“If one was to stop and think, it might seem unfathomable that people in the United States, living in the most extensive war-culture the world has ever known, have so little consciousness of it.” — Kelly Denton-Borhaug
Take this as an invitation to stop and think. To think about war-culture and empire, and to grow in consciousness.
I was reading two books at once (off and on) when I came upon the above sentence by Denton-Borhaug. And it did seem unfathomable to me…in fact it had been seeming unfathomable to me for some time, thought maybe I had not described it as unfathomable. But I was deeply troubled by this blissful ignorance of our culture—a war-culture— and our empire.
Yet I keep finding other people, a few of them, who are troubled by the same thing. Just this morning I read this terse description of the problem by Caitlin Johnstone:
“There’s more public criticism of ordinary people taking ivermectin than there is of planet-dominating power structures driving humanity to armageddon.” Interesting…to stop and think about that.
Besides Denton-Borhaug’s book AND THEN THEIR SOUL WAS GONE: MORAL INJURY AND U.S. WAR-CULTURE, these days I am also reading THE SORROWS OF EMPIRE: MILITARISM, SECRECY, AND THE END OF THE REPUBLIC by Chalmers Johnson. Here the key word is “empire.”
Do we think of empire? Do we think we live in an empire? How would you describe this country in which we live? If not an empire, then what?
Chalmers Johnson published his book in 2004. He was calling the USA an “empire” in 2004. Were you?

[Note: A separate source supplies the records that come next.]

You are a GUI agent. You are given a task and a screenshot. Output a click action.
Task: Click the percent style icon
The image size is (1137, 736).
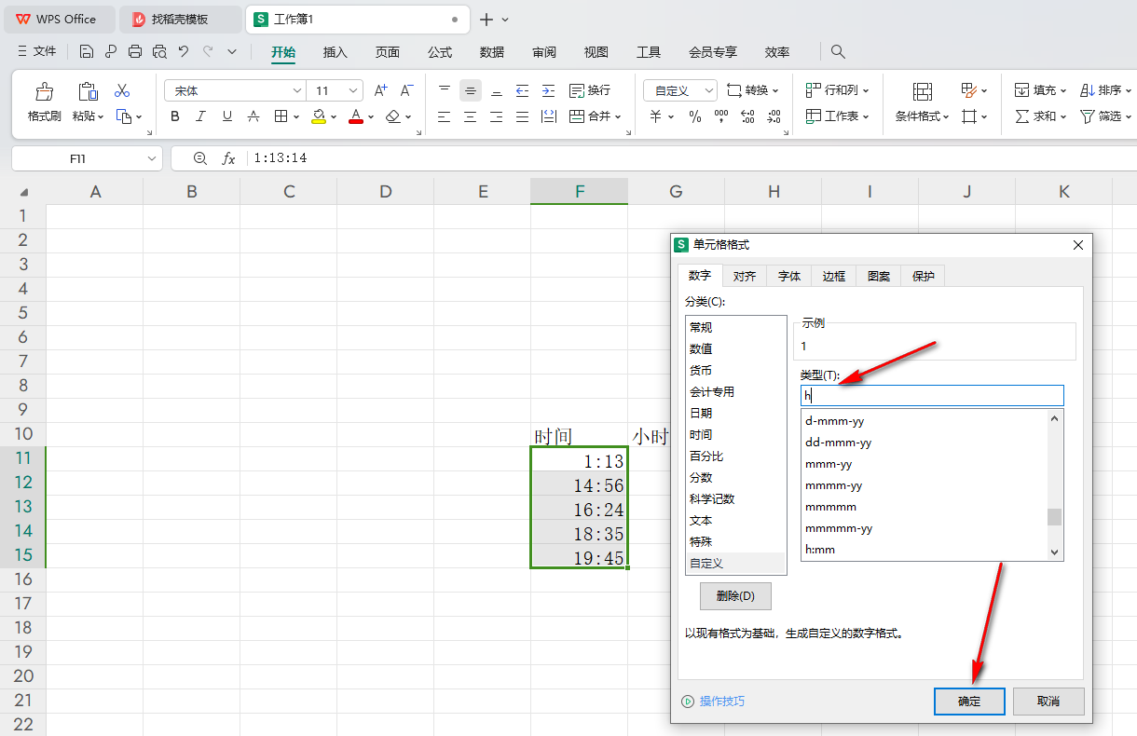[x=694, y=116]
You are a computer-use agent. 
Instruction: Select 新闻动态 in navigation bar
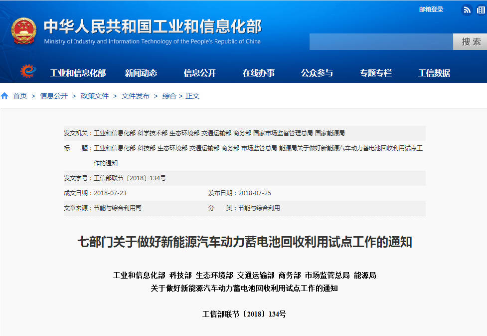[141, 73]
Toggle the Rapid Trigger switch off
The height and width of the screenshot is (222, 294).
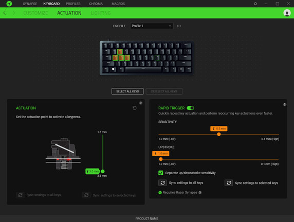(x=190, y=108)
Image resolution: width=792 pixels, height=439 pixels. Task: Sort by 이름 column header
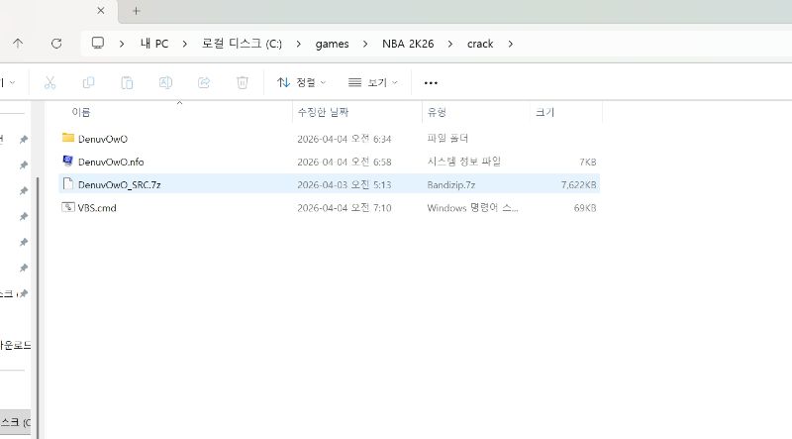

Here’s a possibility. Thinking of the United States of America as an empire might help us understand ourselves as Americans, and our troubled moment in world history. Let’s stop and think: what if we could understand ourselves better if we recognized not only racism and white supremacy as debilitating moral injuries in our culture, but imperialism and assumptions of American supremacy as also profoundly injurious to our collective health?